====== Text to read ======

11. Start kinesis agent: sudo service aws-kinesis-agent start, and sudo chkconfig aws-kinesis-agent on

12. In Management Console, create a DynamoDB table as shown below:

13. Finally, we need to setup a Lambda function that will read records from Kinesis Stream, and store them in the VarietyGiftOrders table:

  • We need to create a role for Lambda function with permissions to read from Kinesis Stream, and write into DynamoDB table.
  • In Management Console, go to IAM service, and create a role, VarietyGiftOrdersRole, for Lambda service with policies AmazonKinesisReadOnlyAccess, and AmazonDynamoDBFullAccess.
  • In Management Console, create Lambda function ProcessOrdersFunction
  • Choose runtime: Python 3.7
  • Under Permissions, choose existing role, and select VarietyGiftOrdersRole:

  • Next, add trigger to the Lambda function:
    • select Kinesis
    • select data stream VarietyGiftOrders:
  • Next, paste lambda code from processorderslambda.py into the “Code” area, and select the “Deploy” button:
  • Go to the remote terminal, login to the EC2 instance, and generate 500 records by running the following command:
    • sudo ./OrderRecordSimulator.py 500:
  • Verify that the kinesis agent has processed the generated records:
    • tail -f /var/log/aws-kinesis-agent/aws-kinesis-agent.log

  • If the agent has been configured correctly, you should see this kind of message in the log file :
  • In the Management Console, go to the DynamoDB service, and in the VarietyGiftOrders table, under the Items tab you should see the 500 records that our Lambda function has written:

Automated deployment with AWS CloudFormation

The AWS CloudFormation template includes all the steps for this end-to-end solution. I will next go over the important sections of the template:

Parameters:

  • S3SrcBucketName: The name of the source bucket where the lambda package gets uploaded.
  • S3SrcKeyPrefix: The prefix that can be used to separate deployment packages, for example, between production and development.
  • KeyName: Name of an existing EC2 KeyPair to enable SSH access to the instances.
  • InstanceType: EC2 instance type (t2.small is used as default type in our case)

Resources:

  • LambdaPackageBucket: This bucket is used by CloudFormation to deploy ProcessOrdersFunction lambda function. Note that our template copies the lambda package from the source bucket specified in the parameter S3SrcBucketName (more about this in the CopyPackagesFunction resource).
  • CopyPackages: Custom resource which CloudFormation uses during stack creation to copy ProcessOrdersFunction package into the LambdaPackageBucket. This custom resource has the following properties:
    • ServiceToken: Required property that associates the CopyPackagesFunction lambda function with the resource.
    • DestBucket: Name of the bucket where the lambda package will be deployed
    • SourceBucket: Name of the bucket where the lambda package is uploaded.
    • Prefix: Internal folder of the bucket to allow multiple deployment strategies (dev vs prod, for example)

====== Source excerpt ======

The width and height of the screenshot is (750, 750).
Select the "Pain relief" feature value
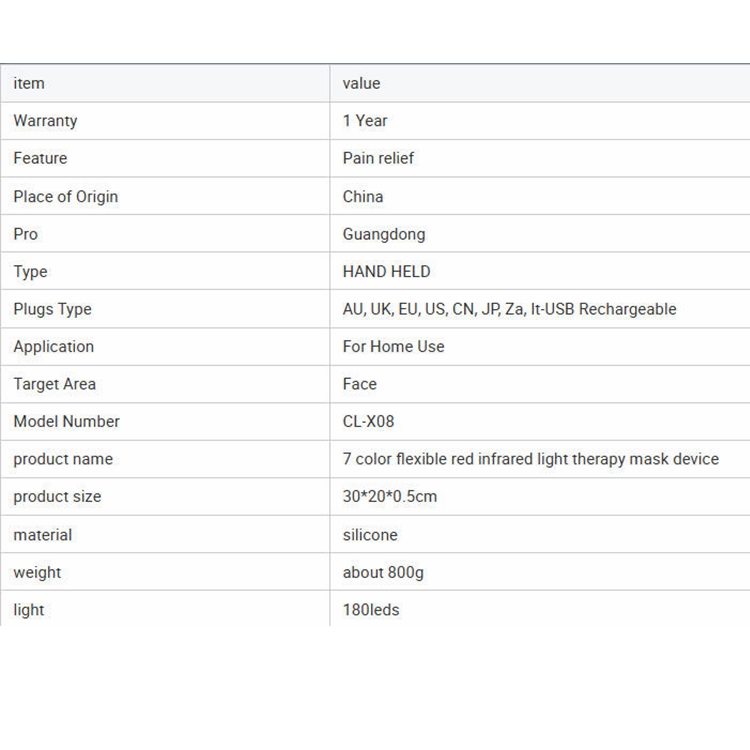[378, 158]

======

Directives:
1. In the Kinesis walkthrough, repeat the passage starting at "12. In Management" and ending at "AmazonKinesisReadOnlyAccess, and AmazonDynamoDBFullAccess.", substituting "Kinesis data stream" for "Kinesis Stream" wherever it occurs.
2. Please list every parameter that the Kinesis walkthrough gives for the CloudFormation template.

Answers to the problems:
1.
12. In Management Console, create a DynamoDB table as shown below:

13. Finally, we need to setup a Lambda function that will read records from Kinesis data stream, and store them in the VarietyGiftOrders table:

  • We need to create a role for Lambda function with permissions to read from Kinesis data stream, and write into DynamoDB table.
  • In Management Console, go to IAM service, and create a role, VarietyGiftOrdersRole, for Lambda service with policies AmazonKinesisReadOnlyAccess, and AmazonDynamoDBFullAccess.

2. S3SrcBucketName, S3SrcKeyPrefix, KeyName, InstanceType